Dr Levi with staff and students from the IIS. Dr Levi with staff and students from the IIS.

Dr Levi arrived in Tokyo in April 2017 for a mobility period scheduled until the end of June 2019. His research focuses on the topic of Biomimetic Spiking Neural Networks.

Why did you choose to carry out an international research visit?

I was born and grew up in Bordeaux – right next to the University of Bordeaux. For this reason, I always wanted to travel and discover new horizons – and this is exactly what I did!

During my engineering school (ENSEIRB-MATMECA) studies, I went abroad for each of my internships (Germany and Northern Ireland). In 2008, after my post-doctorate at CEA in Grenoble (south-east France), I went to the University of Tokyo to work on Artificial Neurons within the framework of the Japan Society for the Promotion of Science.

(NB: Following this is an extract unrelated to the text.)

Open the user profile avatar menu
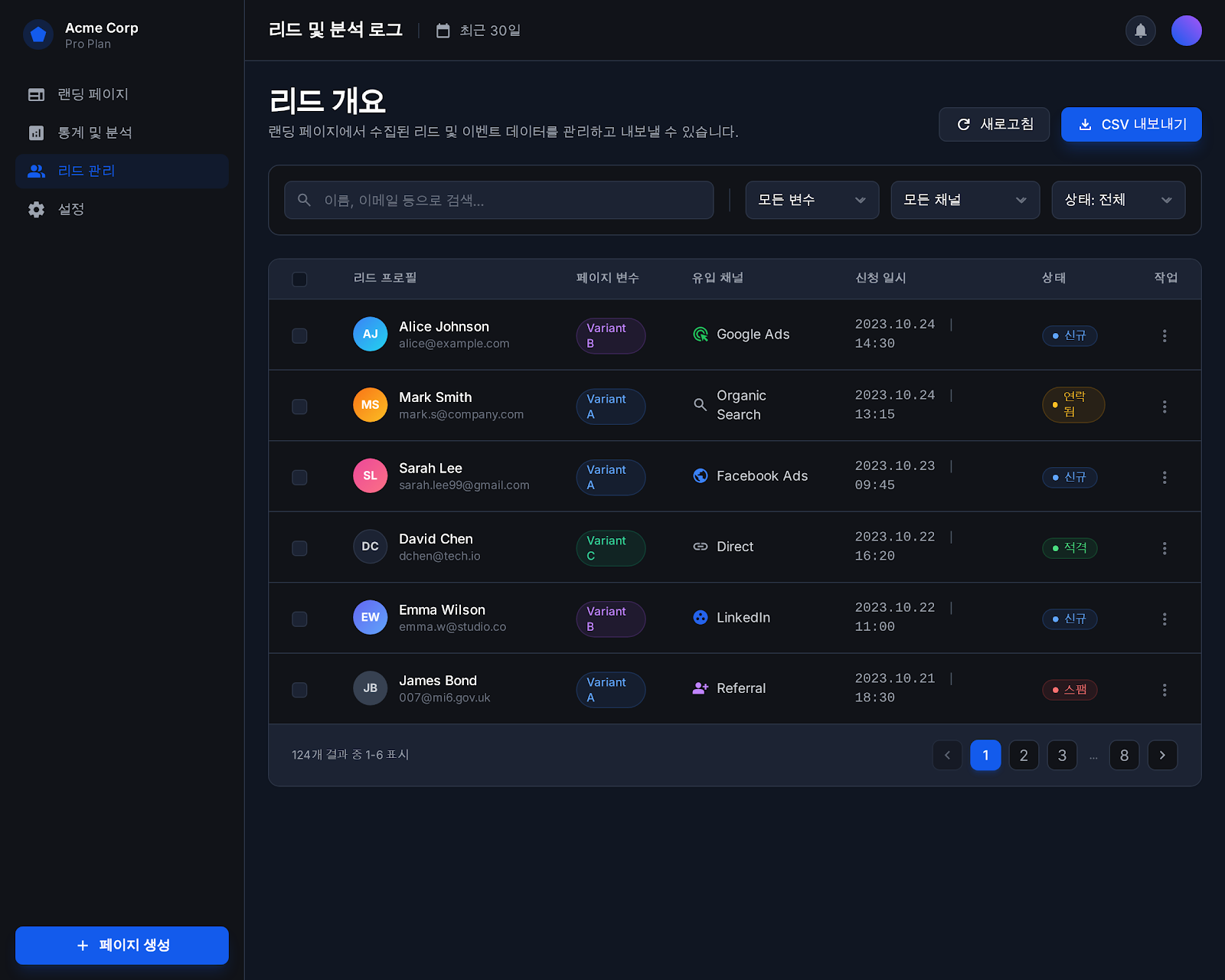This screenshot has width=1225, height=980. coord(1186,31)
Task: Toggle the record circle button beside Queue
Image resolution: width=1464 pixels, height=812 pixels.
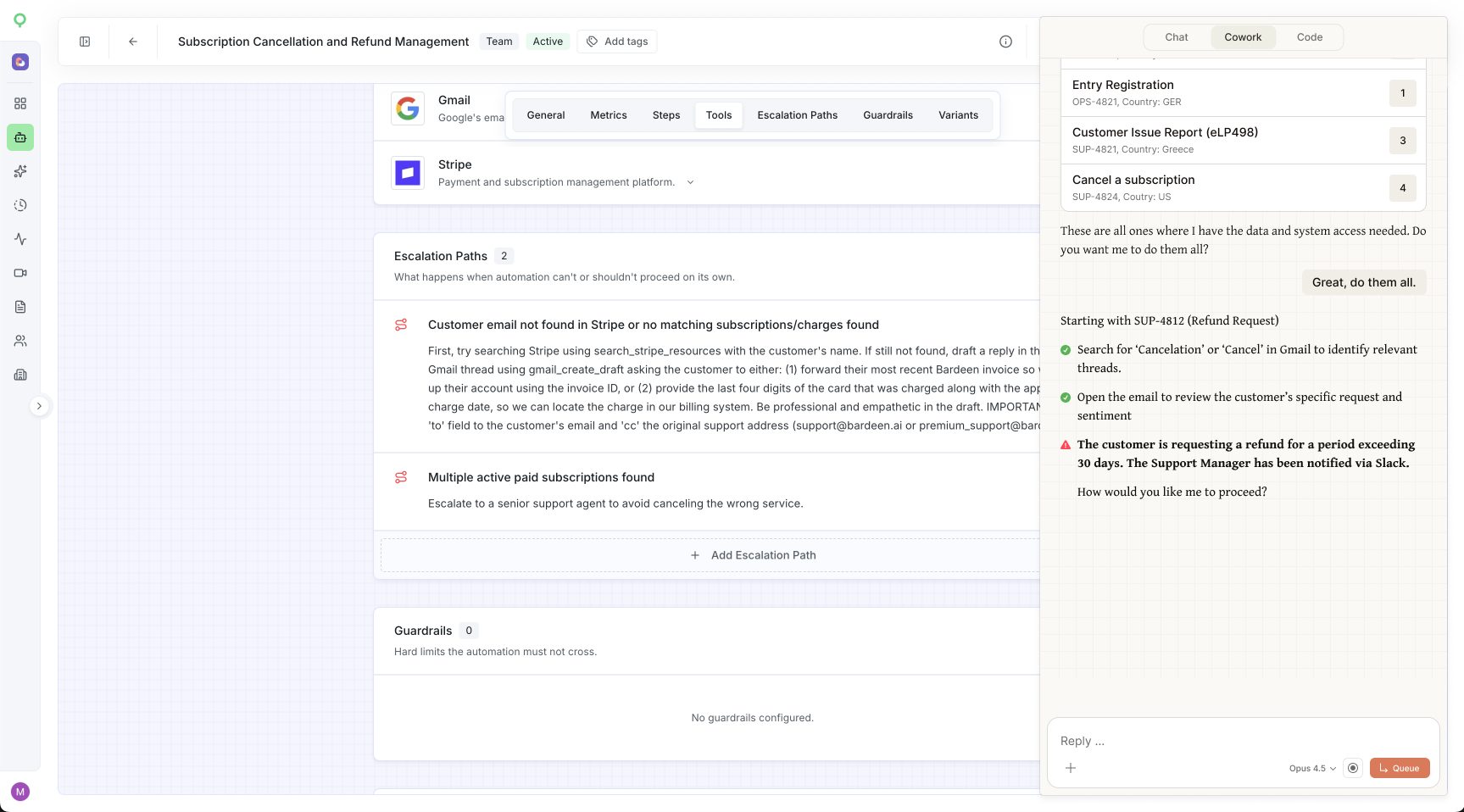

Between 2009 and 2013, as Associate Professor teaching a University Technical Diploma (DUT) at the IMS laboratory and in charge of international internships, I completed various visits to perform new collaborations throughout Europe. In 2013, I returned to the University of Tokyo for two years as a visiting research fellow within a CNRS delegation, working on microfluidic neurons and biomimetic artificial neural networks. And most recently, in 2016, when the University of Tokyo contacted me with the proposal of this Associate Professor position at the IIS, it was therefore a very natural next step to return to what has become my second home.

What is the topic of your research project?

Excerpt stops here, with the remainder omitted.